I found a relatively cool way online to make my G6 image work on Hyper-V. It was actually pretty straightforward:

  1. Do your normal build process for your image on the G6 and set it to Private mode.
  2. Copy the vhd from your PVS server over the network to your Hyper-V machine. Create a new VM with multiple processors, an appropriate amount of ram, and attach the VHD to it as it’s hard drive.
  3. Very important.. remove the default NIC and add the “Legacy NIC”
  4. Boot your VM, log into the machine and let it install all the stuff it needs to work.
  5. Uninstall the PVS Target Device Software, reboot, reinstall it, then when it comes up make sure to tell it to use all of the NICs, even the ones it says are unavailable.
  6. You see, the problem with PVS is that it loads all the nic’s it’s bound to when it starts the GUI boot. If it doesn’t load the actual device (not just the driver), then you get your BSOD.
  7. So after you reinstall the software, reboot again.
  8. Run XenAppPrep.exe /pvs from the command line and shut down your machine.
  9. Go back to the file system and copy the VHD back over to the PVS data store, add it thru the console and you should be good to go to boot the image from either your original physical or to Hyper-V.

Great!

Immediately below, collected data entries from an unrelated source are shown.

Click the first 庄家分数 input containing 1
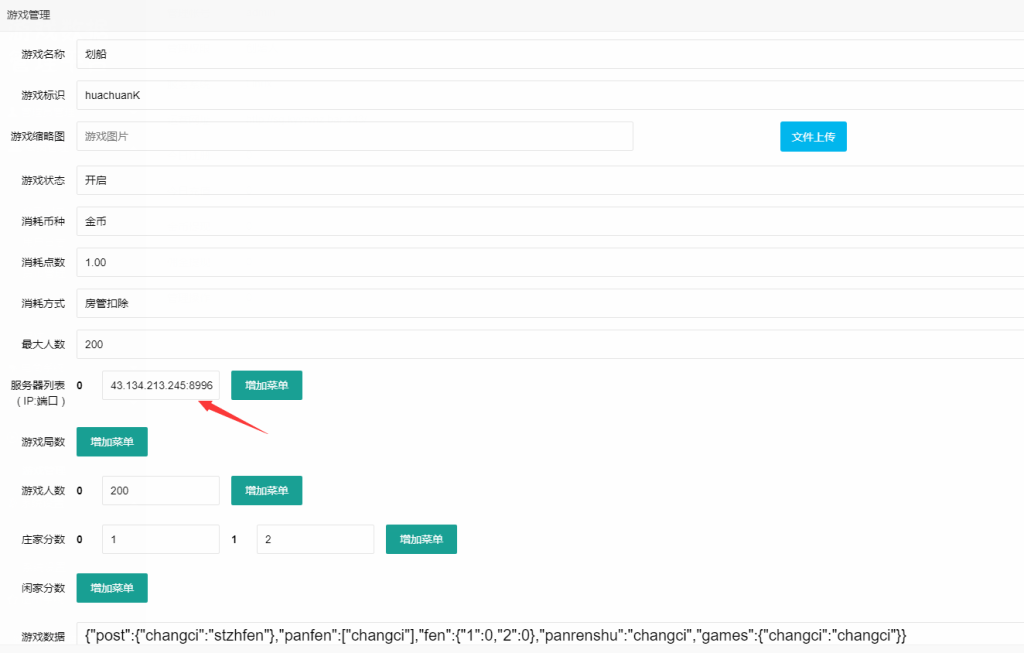This screenshot has height=653, width=1024. coord(160,539)
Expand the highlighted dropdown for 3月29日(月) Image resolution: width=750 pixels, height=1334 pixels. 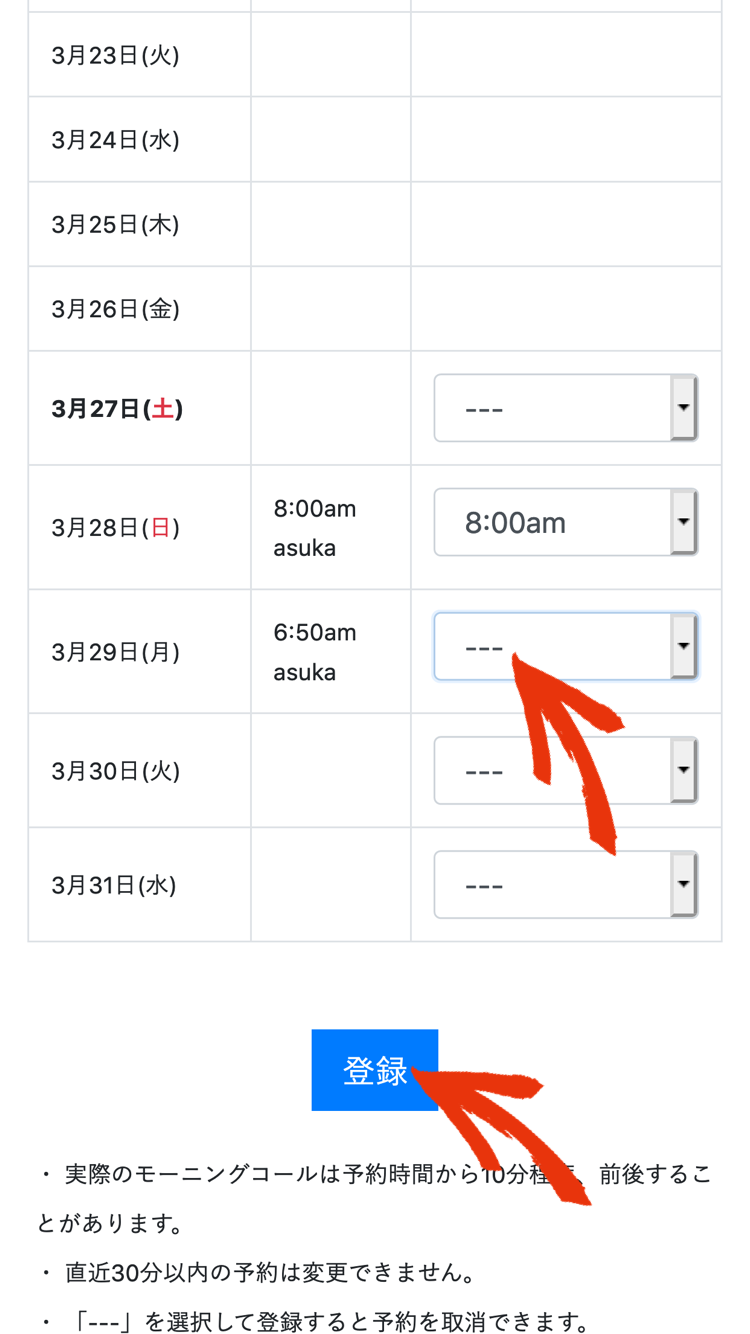[x=565, y=646]
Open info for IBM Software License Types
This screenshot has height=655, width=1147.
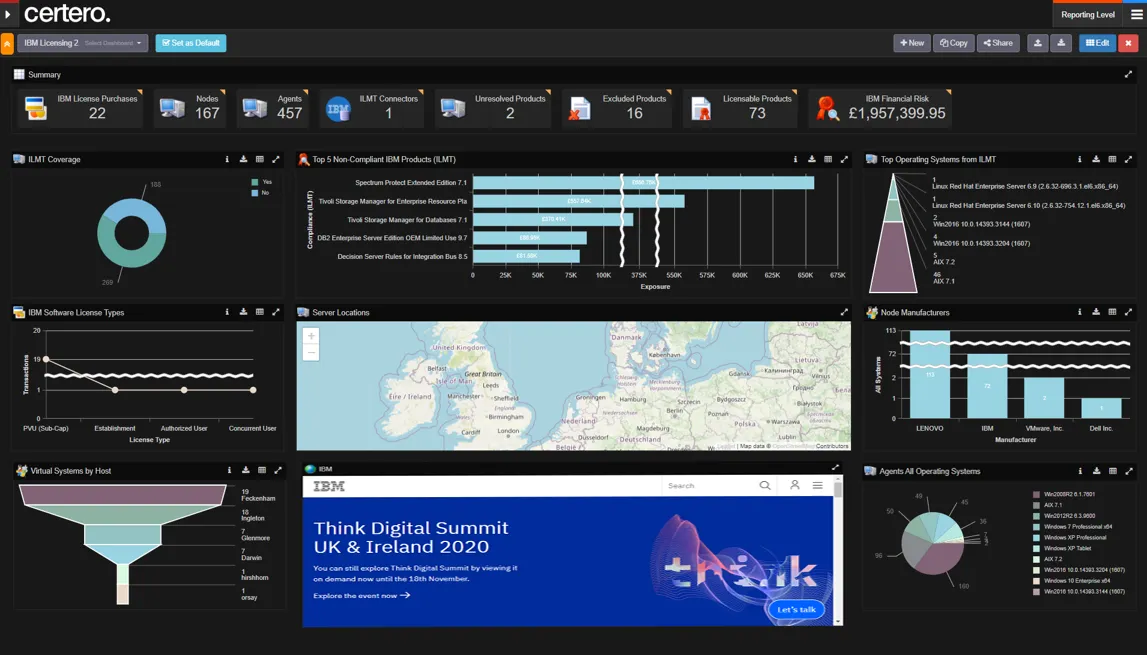pos(227,312)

You’re done, right?

Well, not so much. Wouldn’t you rather have your image be hardware-independent? Wouldn’t you like to boot it thru ESX?

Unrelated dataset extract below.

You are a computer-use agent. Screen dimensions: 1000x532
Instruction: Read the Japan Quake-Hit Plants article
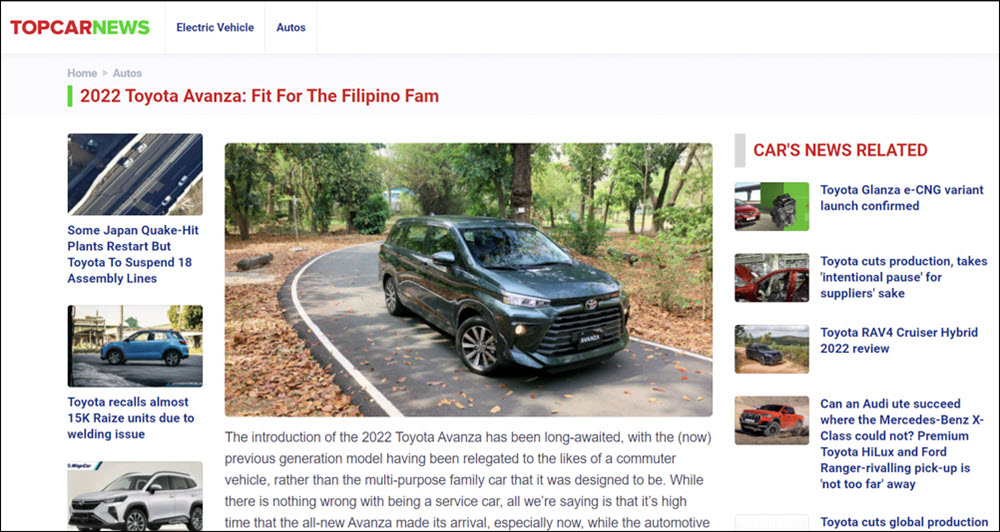coord(133,254)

This process doesn’t remotely work for ESX.

Oh, and didn’t I mention? This only works with 2008. If you want 2003 or anything earlier, good luck. There aren’t any drivers for the legacy NIC in Window 2003.

If you want hardware independence, read on for Part 2.

SEP11 and Citrix PVS

So in my inherited Citrix Provisioning Server (PVS) 5.6 environment with SEP11, we recently noticed that none of the devices were showing up correctly in the SEP admin console (or at all), plus the Symantec Management Client service (which is set to automatic) wasn’t started. You could go into the services mmc (thru Server Manager or services.msc from the Run, which is my fave) and start it up manually and the device would appear in the console and everything was fine.

Reboot and you’d be back to where you started, which is typical with PVS disks in Standard Mode.

You see this in the Event Log:

Symantec Management Client service depends on a service in a group which starts later.

and

Detected circular dependencies auto-starting services. Check the service dependency tree.

Hey, that seems easy enough, right?

So after some googling and playing around with it I made a copy of my vhd, set it to Private mode and booted it up. Once up I went into the registry and browsed to

HKLMSystemCurrentControlSetServicesSMCServiceGroup

By default the value is set to NDIS. If you set it to NDIS2 everything starts working. So just run your Device Optimization Wizard, run your shutdown script (or xenappprep /pvs), shut down, then set your image back to Standard Mode and there you go.